• **PROBLEM REQUIREMENTS**:
Copy out word for word the lines of the entries below that begin with the line containing "You are a computer-use agent." and end with the line containing "Action: point(131,185)", with both of those lines included.

"""

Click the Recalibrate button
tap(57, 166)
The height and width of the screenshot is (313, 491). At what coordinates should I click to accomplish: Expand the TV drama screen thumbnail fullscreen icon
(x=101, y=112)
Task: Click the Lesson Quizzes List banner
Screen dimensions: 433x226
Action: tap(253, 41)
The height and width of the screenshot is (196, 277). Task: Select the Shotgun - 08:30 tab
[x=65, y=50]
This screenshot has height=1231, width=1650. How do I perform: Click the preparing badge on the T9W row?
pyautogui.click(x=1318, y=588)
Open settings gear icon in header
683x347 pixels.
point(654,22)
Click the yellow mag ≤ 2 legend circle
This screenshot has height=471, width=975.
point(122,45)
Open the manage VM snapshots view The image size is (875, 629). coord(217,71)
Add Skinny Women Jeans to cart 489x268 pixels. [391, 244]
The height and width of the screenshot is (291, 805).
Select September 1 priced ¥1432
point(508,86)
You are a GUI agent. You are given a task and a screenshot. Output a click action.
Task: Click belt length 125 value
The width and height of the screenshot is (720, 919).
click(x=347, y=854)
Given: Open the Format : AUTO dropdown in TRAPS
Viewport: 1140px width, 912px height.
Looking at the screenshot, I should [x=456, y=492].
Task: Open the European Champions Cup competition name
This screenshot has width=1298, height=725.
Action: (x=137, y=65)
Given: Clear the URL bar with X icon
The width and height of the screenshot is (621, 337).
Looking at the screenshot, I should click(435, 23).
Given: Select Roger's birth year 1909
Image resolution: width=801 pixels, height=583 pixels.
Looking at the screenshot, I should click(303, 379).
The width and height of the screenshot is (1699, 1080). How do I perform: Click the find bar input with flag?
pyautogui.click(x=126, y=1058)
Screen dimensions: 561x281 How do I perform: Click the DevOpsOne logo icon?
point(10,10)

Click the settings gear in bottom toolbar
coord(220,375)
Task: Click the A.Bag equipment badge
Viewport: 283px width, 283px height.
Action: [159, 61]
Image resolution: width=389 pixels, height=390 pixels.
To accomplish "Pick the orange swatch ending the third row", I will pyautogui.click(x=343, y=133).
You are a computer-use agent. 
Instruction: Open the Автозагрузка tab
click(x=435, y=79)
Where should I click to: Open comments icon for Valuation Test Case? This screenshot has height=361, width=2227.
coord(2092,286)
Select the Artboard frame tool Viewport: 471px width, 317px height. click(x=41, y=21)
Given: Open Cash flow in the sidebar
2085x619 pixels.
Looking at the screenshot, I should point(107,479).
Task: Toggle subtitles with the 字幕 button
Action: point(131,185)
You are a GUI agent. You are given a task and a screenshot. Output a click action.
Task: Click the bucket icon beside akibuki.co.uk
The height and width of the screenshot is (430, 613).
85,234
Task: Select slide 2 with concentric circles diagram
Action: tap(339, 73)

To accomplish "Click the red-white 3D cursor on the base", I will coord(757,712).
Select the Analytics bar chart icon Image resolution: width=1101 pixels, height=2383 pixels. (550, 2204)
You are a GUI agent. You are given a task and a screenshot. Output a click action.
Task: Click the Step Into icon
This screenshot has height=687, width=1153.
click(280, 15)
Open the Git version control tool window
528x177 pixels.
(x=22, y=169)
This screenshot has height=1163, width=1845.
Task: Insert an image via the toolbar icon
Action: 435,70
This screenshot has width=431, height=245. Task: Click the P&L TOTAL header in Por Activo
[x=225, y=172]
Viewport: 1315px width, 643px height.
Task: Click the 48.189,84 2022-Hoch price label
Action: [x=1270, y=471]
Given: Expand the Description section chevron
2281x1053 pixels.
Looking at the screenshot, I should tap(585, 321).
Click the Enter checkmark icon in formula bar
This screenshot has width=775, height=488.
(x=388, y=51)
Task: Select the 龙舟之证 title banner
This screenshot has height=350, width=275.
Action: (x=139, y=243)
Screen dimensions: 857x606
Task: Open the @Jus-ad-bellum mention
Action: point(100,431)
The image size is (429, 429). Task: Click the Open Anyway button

"""

• **THE SOLUTION**:
You are a computer-use agent. 
Instruction: Open the Автозагрузка tab
click(x=435, y=79)
Where should I click to: Open comments icon for Valuation Test Case? This screenshot has height=361, width=2227.
coord(2092,286)
Select the Artboard frame tool Viewport: 471px width, 317px height. click(x=41, y=21)
Given: Open Cash flow in the sidebar
2085x619 pixels.
Looking at the screenshot, I should point(107,479).
Task: Toggle subtitles with the 字幕 button
Action: point(131,185)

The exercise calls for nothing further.